Hay que hacer una diferenciación; el amor es una palabra que tiene mucha historia y apela a algo más estático que se relaciona a lo romántico. En cambio, el amar es una acción, una dinámica relacional, en la que te encuentras con el otro o con los otros porque deseas hacerlo. En ese acto, hay que soltar las certidumbres, las razones, las verdades o los apegos que tengamos a ciertas creencias. Es como mostrarse desnudos frente al otro.

Así se generan los consensos.

En ese dejar aparecer estamos en una postura de escuchar al otro. En esta cultura no nos escuchamos, o escuchamos esperando que el otro valide lo que estamos diciendo. En cambio en el dejar aparecer, hay que disponerse a escuchar desde dónde dice lo que dice, por eso es un acto de humildad. Y además nos sirve para entender que inteligencia, flexibilidad, plasticidad conductual son todas igual de relevantes, porque en un mundo que está en continuo cambio, la inteligencia no tiene que ver con la cantidad de saberes que tengamos ni con los títulos colgados en la pared, tiene que ver con la capacidad de transformación junto con el mundo.

En un mundo que nos ha enseñado a competir, ¿es revolucionario incurrir en dinámicas colaborativas?

Ustedes dicen colaborar y eso es justamente dejarnos aparecer. Somos seres multidimensionales y por lo tanto habitamos distintos dominios, y en esos el amar se expresa de distintas maneras. Pero básicamente tiene que ver con coemocionar. Estas son ideas que no están necesariamente validadas en la universidad o en la academia; Matríztica, por ejemplo, nunca fue validada en la universidad. No se habla del amar, del respeto por uno mismo, de las dinámicas relacionales. Cuando yo escuché y entendí la Autopoiesis Molecular, que es el término central del trabajo de Maturana –que alude a que somos sistemas moleculares que nos producimos a nosotros mismos–, siempre lo entendí de la mano del ‘amar’, porque solo nos podemos producir si somos nutridos y si hay tierra que nos afirma. Eso se da si nos dejamos aparecer.

Y esto es lo que compartíamos con el doc, como le decía de manera cercana. Cuando lo conocí, ya era reconocido pero para mí era una persona, no un tótem, y empezamos a crear un mundo y un trabajo conjunto de ideas y entrelazamiento. Trabajar con él fue un acto creativo e inspirador, de muchas horas de conversación.
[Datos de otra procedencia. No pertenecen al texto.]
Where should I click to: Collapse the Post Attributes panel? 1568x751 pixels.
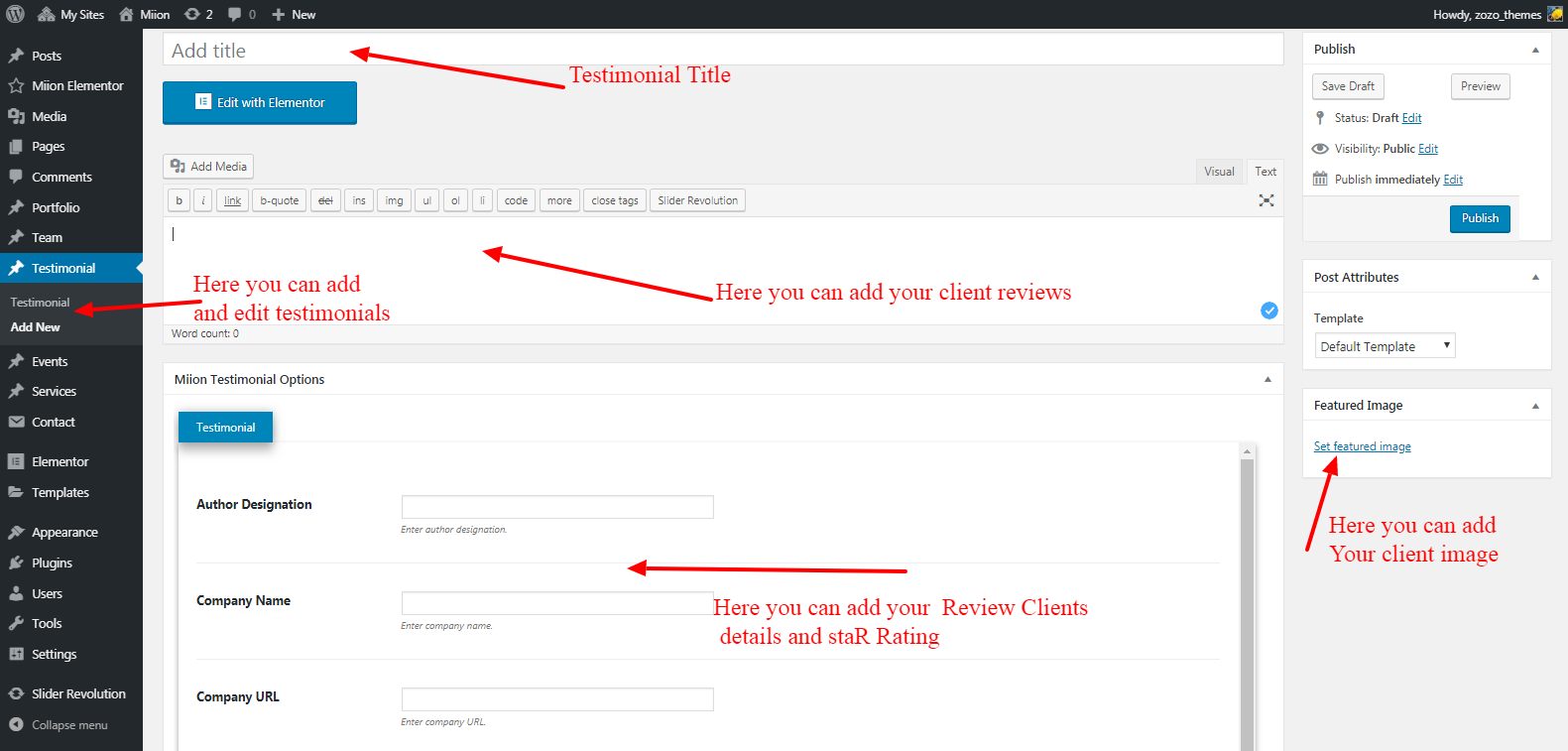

A él le enojaba la misoginia que viví y de la cual fue testigo; pero yo me decía a mí misma ‘vuelve a tu centro’, que luego entendí como parte del pensar patriarcal del que ninguno está libre si no reflexiona profundamente. Yo no tenía títulos rimbombantes y mis ideas venían de mi intuición y de la experiencia. El dolor era un tema que me cautivaba porque mi papá, como dirigente sindical, me lo había transmitido, desde la inequidad y las injusticias que vivían los obreros. Todo ese compartir fue lo que hizo que nos uniéramos y que finalmente lográramos que Matríztica, como lo es hoy, trascendiera a nosotros.